Vida longa ao rei
Desde 16 de agosto de 1977, o rei foi embora do prédio. Mas, já são 35 anos que muitas pessoas continuam achando que ele continua vivo e bradam que Elvis não morreu. Hoje completam-se 35 anos da morte de Elvis Presley, e ele continua lembrado como nunca. Mesmo depois dos Beatles, de Michael Jackson e Madonna, o cantor ainda detém o posto de maior ganhador de discos de ouro e platina de todos os tempos – são 131 ao todo.
Por todo o mundo, Elvis é constantemente lembrado e imitado. No Brasil, neste ano, vários eventos vão celebrar a memória daquele que foi aclamado o rei do rock. A exposição Elvis experience incluirá 500 artigos pessoais do cantor, entre os quais o famoso e vistoso traje American Eagle, que ele usou no especial Aloha from Hawaii, de 1973. A abertura da mostra, em 5 de setembro, no Shopping Eldorado, em São Paulo, deve contar com a presença da viúva do cantor, Priscilla Presley. Na mostra, alguns itens que nunca chegaram a deixar Graceland, residência oficial do rei do rock, vão estar presentes.

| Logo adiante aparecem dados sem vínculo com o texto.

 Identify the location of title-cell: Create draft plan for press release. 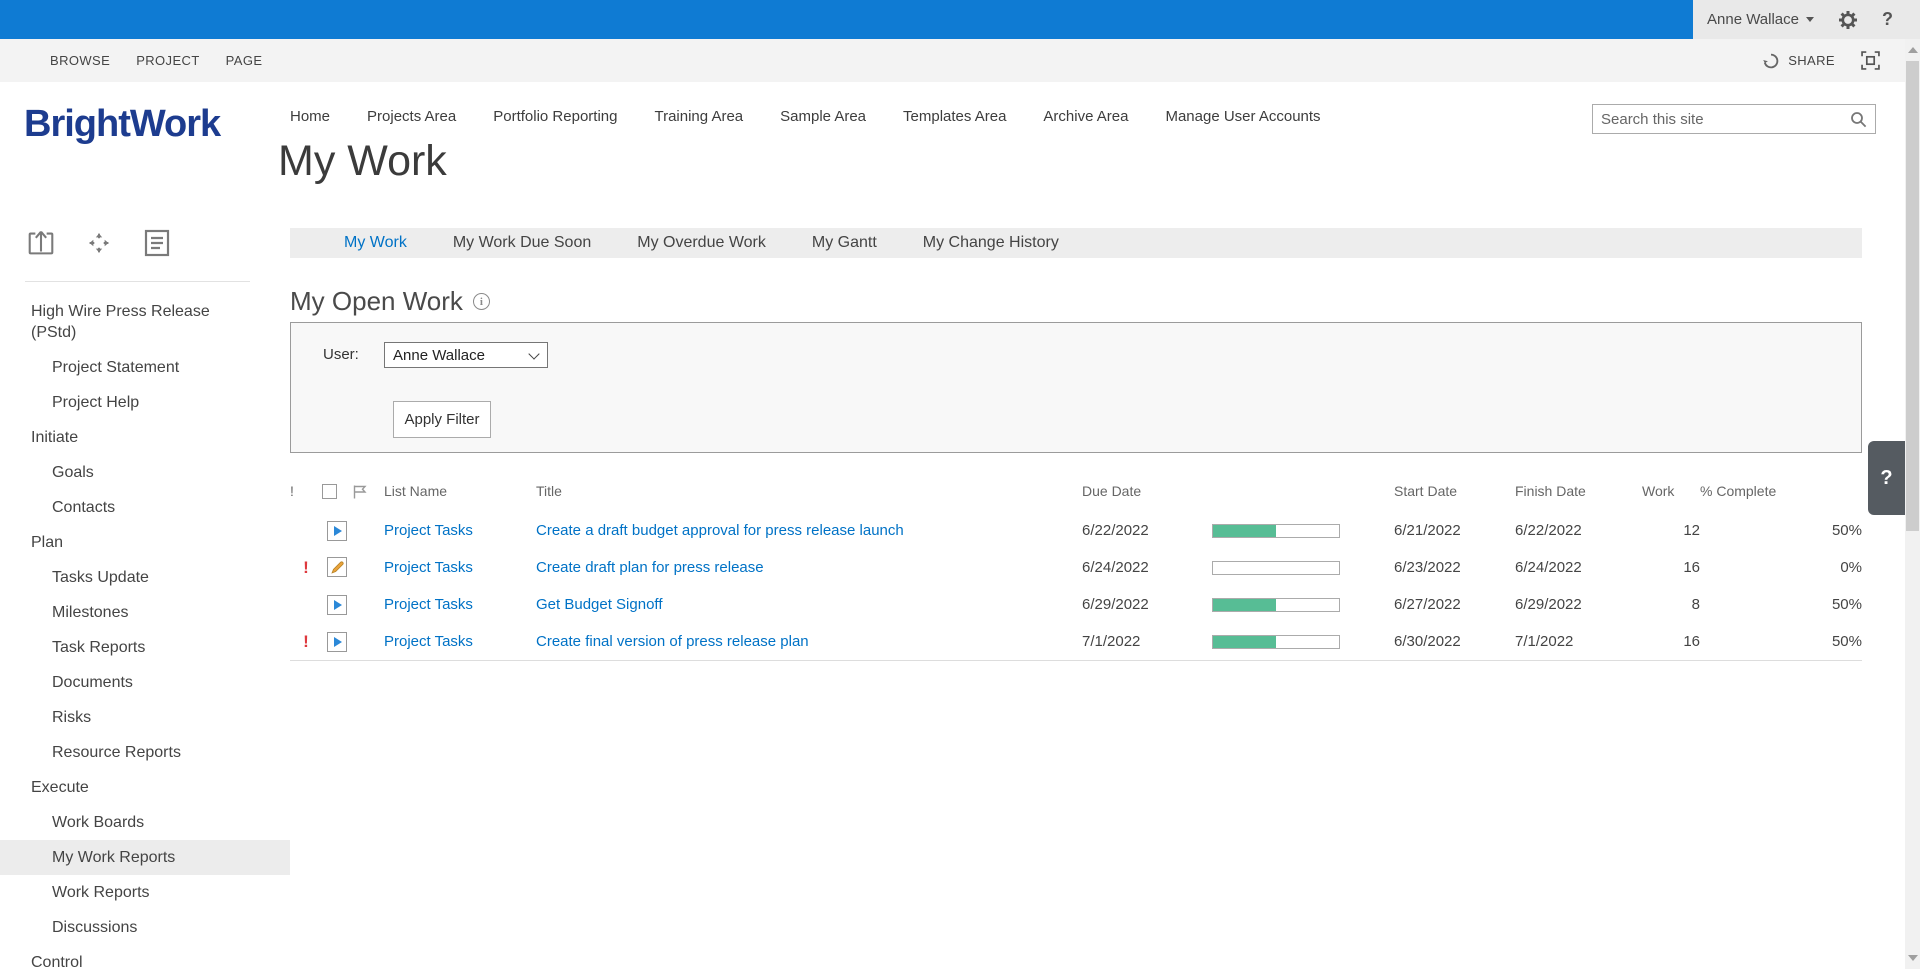
(809, 568).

O local, inclusive, é palco de diversas homenagens ao cantor. Lá, a Elvis week reúne esta semana covers de todo o mundo para uma série de tributos com a participação tanto de Priscilla quanto da única filha de Elvis, Lisa Marie. Juiz de Fora também entra na lista de cidades que recebem homenagens ao cantor neste ano. No dia 31 deste mês, acontece o show do cantor Mark Rio & Elvis Tribute, no MHall, a partir das 22h. No repertório, estarão sucessos como Blue suede shoes, Suspicious minds e Love me tender.

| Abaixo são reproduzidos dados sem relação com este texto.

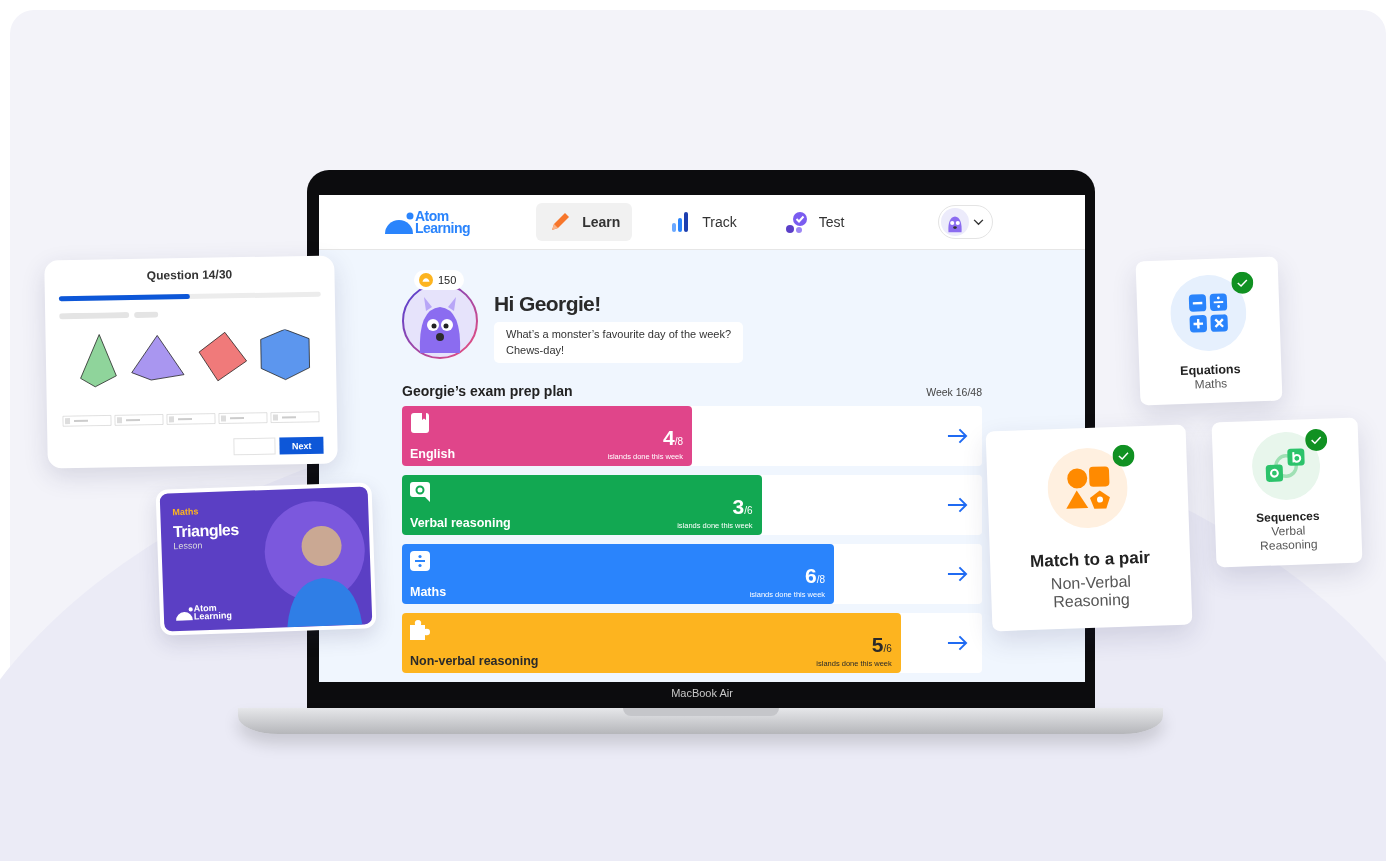 This screenshot has height=861, width=1386. What do you see at coordinates (584, 222) in the screenshot?
I see `nav-tab: Learn` at bounding box center [584, 222].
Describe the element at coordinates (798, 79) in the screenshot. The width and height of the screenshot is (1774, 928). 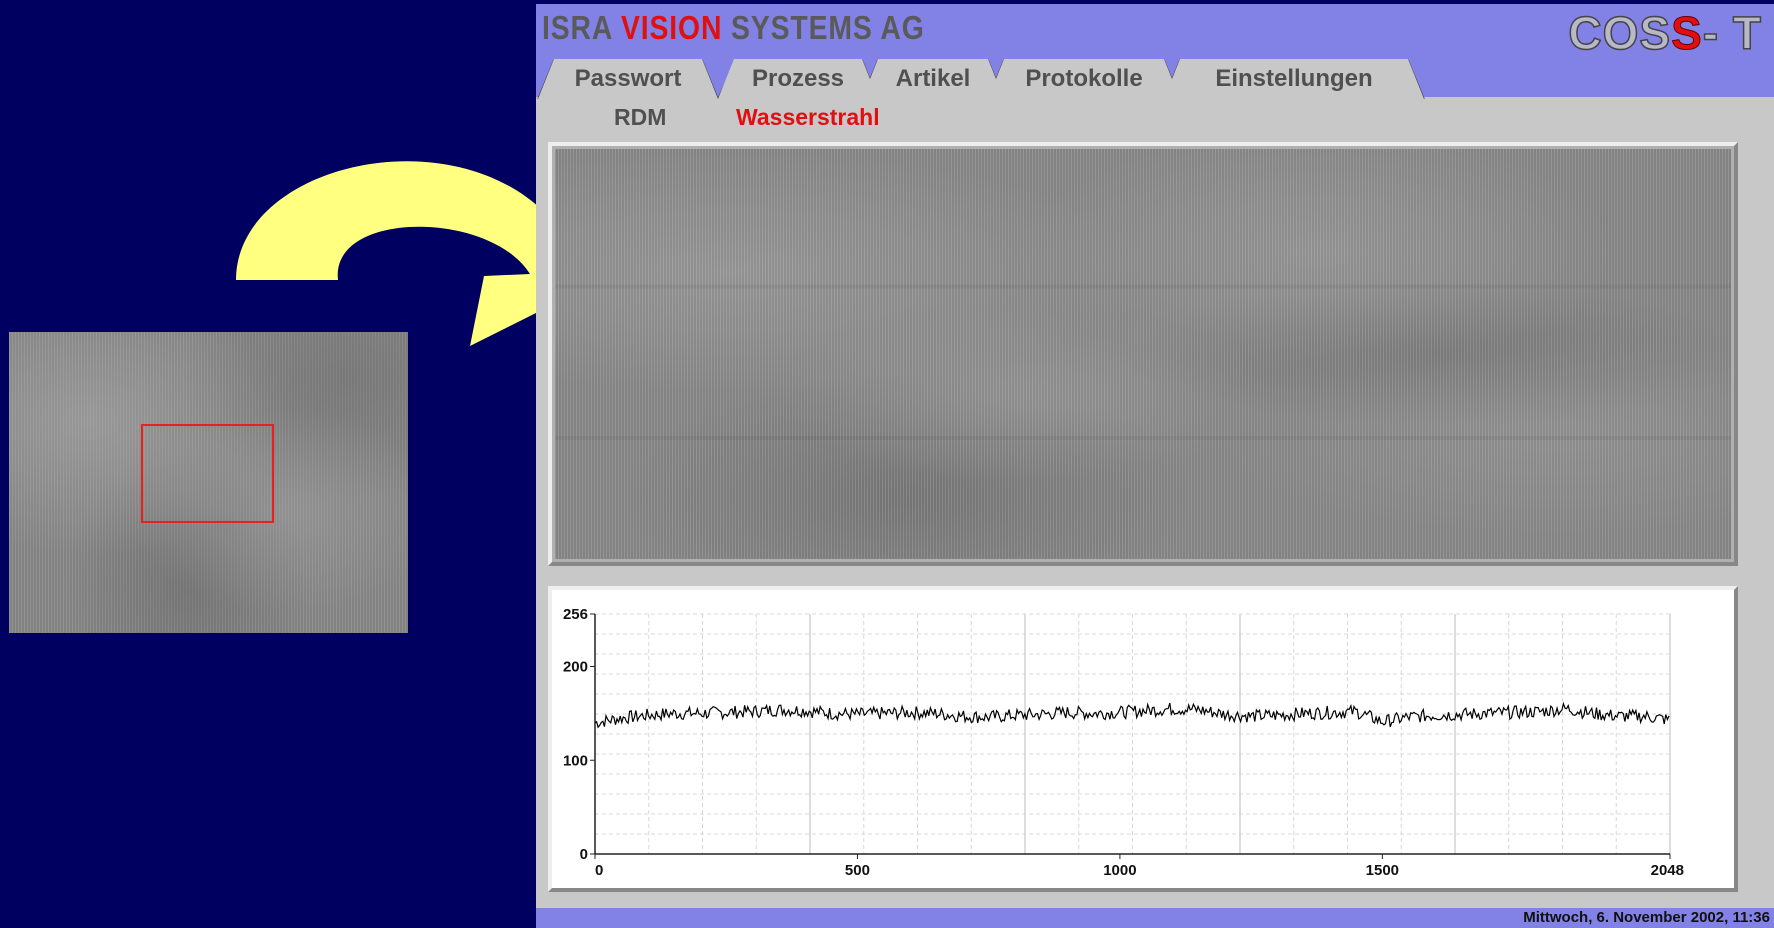
I see `tab-prozess: Prozess` at that location.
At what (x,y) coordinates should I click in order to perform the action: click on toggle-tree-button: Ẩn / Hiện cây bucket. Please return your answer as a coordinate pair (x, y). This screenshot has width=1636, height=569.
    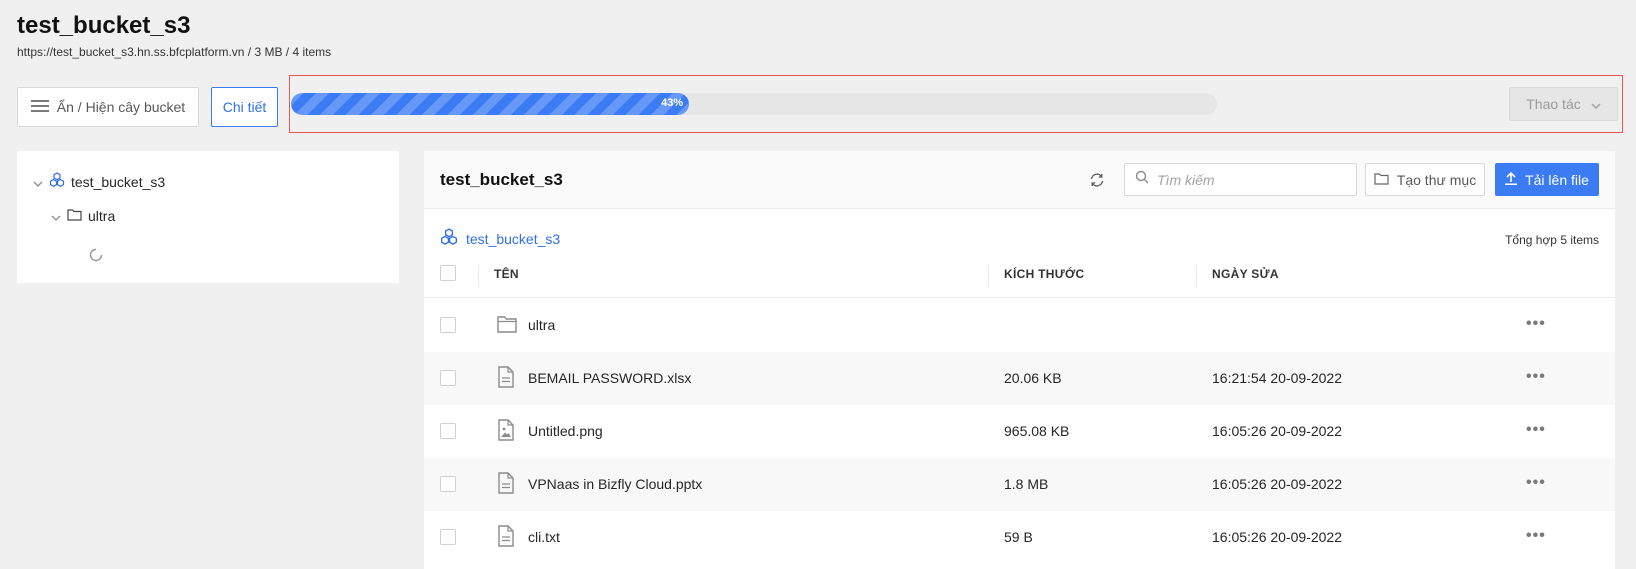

Mas o que faz de Elvis manter o prestígio e a admiração dos fãs mesmo 35 anos depois de sua partida para outros palcos? Para o comerciante Júlio Andrade, 43, fã de Elvis desde a adolescência, o cantor, além de excelente no que fazia, é um modelo a ser seguido. A vida pessoal dele se confunde com a profissional. Era uma pessoa muito amiga e adorava sua família e amigos. Detestava injustiça e lutava contra as drogas, mesmo que muitos pensem o contrário. Elvis morreu em decorrência do abuso de remédios liberados e receitados para ele nos anos 1970 e que tiveram seu uso controlado somente após os anos 1980. Lembro-me da morte dele e da comoção mundial. As pessoas não imaginavam que o rei poderia estar morto.
Proprietário de uma locadora no Bairro Manoel Honório, Júlio guarda no local um espaço destinado somente à memória e ao trabalho do rei. São mais de 90 títulos, entre shows, documentários e filmes de seu acervo, disponíveis ao público. É legal ver que pessoas de todas as idades procuram pelo Elvis. Muitas não tiveram a oportunidade de conhecer seu trabalho quando estava vivo.